El IPVCE Carlos Marx es una escuela semejante a otras escuelas de Cuba, pero no creo que encuentre réplica en otro país. Era una escuela a medias. Tenías la posibilidad de estudiar, pero en condiciones específicas. El agua faltaba, y nos bañábamos en el tanque central, una especie de platillo volador de cemento, coronando una torre de cuarenta o cincuenta metros. No había ventanales en el albergue y los que había los tumbábamos para mear por ahí y ahorrarnos el viaje hasta el baño. Nuestra sensibilidad fue incubada en la carencia, pero yo sigo creyendo que esa carencia, por suerte, contenía una pizca extra y determinante de libertad.

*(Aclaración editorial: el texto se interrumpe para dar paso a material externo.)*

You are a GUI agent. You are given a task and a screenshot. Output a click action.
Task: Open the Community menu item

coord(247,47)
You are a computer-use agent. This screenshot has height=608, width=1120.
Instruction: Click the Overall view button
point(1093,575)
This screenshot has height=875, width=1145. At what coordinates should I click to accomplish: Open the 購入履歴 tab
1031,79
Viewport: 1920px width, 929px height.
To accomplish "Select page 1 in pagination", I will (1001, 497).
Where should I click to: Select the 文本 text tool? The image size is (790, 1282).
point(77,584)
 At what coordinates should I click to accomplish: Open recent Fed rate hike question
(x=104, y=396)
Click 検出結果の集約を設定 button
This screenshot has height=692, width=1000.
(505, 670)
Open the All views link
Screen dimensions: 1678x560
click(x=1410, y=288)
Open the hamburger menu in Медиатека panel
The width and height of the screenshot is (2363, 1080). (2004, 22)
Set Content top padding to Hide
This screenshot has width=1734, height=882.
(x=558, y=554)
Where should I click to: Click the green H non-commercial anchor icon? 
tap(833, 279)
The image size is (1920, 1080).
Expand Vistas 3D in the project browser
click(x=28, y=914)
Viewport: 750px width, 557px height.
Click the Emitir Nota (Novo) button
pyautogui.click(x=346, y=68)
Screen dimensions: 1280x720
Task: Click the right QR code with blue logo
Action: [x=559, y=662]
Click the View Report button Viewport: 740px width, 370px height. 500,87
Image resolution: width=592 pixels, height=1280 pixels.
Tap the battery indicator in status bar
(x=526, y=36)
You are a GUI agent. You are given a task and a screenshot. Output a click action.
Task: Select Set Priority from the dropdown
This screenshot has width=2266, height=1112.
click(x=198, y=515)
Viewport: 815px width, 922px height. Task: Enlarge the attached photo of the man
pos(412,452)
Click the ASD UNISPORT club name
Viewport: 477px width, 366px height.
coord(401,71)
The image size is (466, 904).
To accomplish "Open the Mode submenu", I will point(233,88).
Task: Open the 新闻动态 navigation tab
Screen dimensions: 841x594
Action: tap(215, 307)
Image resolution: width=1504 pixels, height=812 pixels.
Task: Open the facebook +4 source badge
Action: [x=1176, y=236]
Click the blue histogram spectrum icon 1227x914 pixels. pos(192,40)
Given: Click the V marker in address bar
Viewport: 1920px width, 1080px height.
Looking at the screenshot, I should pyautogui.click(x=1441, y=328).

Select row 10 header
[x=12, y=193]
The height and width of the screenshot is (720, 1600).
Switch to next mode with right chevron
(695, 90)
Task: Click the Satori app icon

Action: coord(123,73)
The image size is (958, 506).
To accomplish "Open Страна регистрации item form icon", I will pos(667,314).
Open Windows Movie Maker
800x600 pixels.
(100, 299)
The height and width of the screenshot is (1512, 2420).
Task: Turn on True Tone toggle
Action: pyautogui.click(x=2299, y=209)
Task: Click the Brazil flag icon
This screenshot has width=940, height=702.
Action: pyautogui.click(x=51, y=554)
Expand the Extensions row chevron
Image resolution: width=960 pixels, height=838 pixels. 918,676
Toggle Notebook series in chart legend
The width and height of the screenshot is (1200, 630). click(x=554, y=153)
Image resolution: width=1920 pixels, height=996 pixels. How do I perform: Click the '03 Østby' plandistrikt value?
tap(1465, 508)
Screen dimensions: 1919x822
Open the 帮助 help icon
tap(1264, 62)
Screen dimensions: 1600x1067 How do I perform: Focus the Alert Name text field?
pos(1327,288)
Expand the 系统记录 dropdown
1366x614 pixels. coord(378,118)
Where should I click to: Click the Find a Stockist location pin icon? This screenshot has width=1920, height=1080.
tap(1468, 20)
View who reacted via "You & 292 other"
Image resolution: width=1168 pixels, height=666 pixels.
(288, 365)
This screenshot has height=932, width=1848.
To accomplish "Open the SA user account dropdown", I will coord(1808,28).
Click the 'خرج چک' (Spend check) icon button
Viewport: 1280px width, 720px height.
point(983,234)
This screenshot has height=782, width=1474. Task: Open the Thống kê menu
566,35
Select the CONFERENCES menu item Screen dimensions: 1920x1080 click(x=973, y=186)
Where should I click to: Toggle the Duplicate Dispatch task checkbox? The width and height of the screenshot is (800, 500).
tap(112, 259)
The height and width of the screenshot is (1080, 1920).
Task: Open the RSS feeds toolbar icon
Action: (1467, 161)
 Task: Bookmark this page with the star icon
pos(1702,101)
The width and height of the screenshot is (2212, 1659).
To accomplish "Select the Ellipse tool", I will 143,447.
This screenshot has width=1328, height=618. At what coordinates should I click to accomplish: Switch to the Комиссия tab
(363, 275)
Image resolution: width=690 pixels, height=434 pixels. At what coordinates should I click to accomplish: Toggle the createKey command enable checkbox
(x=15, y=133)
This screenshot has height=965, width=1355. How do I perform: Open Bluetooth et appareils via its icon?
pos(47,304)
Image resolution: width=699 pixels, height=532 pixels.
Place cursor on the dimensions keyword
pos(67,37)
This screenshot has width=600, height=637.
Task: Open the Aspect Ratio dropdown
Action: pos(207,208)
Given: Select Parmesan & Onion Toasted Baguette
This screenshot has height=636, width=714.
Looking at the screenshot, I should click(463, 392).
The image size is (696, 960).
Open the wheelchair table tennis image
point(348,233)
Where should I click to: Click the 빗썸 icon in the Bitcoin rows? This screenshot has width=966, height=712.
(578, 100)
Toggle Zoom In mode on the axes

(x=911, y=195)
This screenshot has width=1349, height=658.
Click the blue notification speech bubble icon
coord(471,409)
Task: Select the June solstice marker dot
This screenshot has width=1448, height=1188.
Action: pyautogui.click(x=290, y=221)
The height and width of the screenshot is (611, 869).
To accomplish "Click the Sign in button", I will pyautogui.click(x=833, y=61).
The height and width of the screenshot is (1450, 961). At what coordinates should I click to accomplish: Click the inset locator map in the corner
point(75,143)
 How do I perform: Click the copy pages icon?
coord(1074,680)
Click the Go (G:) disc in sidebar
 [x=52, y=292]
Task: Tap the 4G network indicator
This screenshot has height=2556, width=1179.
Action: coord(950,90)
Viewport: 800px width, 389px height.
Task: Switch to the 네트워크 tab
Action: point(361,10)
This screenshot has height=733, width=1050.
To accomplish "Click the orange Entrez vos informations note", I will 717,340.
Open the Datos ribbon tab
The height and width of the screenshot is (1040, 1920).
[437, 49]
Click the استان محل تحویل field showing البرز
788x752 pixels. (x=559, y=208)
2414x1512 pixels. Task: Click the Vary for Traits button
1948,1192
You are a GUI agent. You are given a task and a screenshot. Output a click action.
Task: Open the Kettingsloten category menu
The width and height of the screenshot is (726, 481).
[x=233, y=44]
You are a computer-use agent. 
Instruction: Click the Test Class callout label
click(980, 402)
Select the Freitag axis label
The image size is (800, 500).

Que no tuviéramos cómo bañarnos permitía que buscáramos nuestras soluciones y esas soluciones, por ilegales, abrían una posibilidad en el infinito. Mientras repasábamos química orgánica, coqueteábamos con lo salvaje. En otro país o no hubiera habido escuela o la hubieran cerrado por insalubre. Yo quise volver hace dos años, y no pude entrar. Salí corriendo. Es esa contundencia de las cosas concretas: la plaza central, los pasillos del docente, los ventanales de los albergues, el tabloncillo roto. Para volver, tendría que hacerlo en compañía de los otros cuatrocientos estudiantes de mi año, incluso en compañía de aquellos con los que nunca crucé una palabra, y ya hay algunos que están fuera de Cuba o, peor, y aunque suene ridículo para los graduados del dos mil hacia acá, hay algunos que ya murieron.

Este segundo encuentro es en la piscina del Parque Josone, Varadero. Empieza a las doce del día y termina a las diez de la noche. Yo tomo cervezas que amigos con dinero me compran. Uno vino de Canadá. El otro maneja su propio carro. (En el pre, yo acostumbraba a meter mis dedos en su lata de leche de condesada.) Pasamos revista entre los presentes. Hay muchas caras que no son de la vocacional. Hay caras de egresados que no coincidieron con nosotros, los egresados del año 7, pero que igual sabemos son caras de egresados de la vocacional, y hay caras en la fiesta que no conocemos pero que sabemos bien no estuvieron nunca en la vocacional. Esto no tiene que ver con ningún tipo de análisis intelectual, ni con ningún teorema infame mediante el cual la cara de los egresados de la vocacional es una cara de persona inteligente, o vaya uno a saber qué. Había ciertos padres propensos a esas ecuaciones científicas. Lo que quiero decir es que, en la piscina de Josone, uno nota la diferencia entre el egresado, y el que no lo es, por la actitud.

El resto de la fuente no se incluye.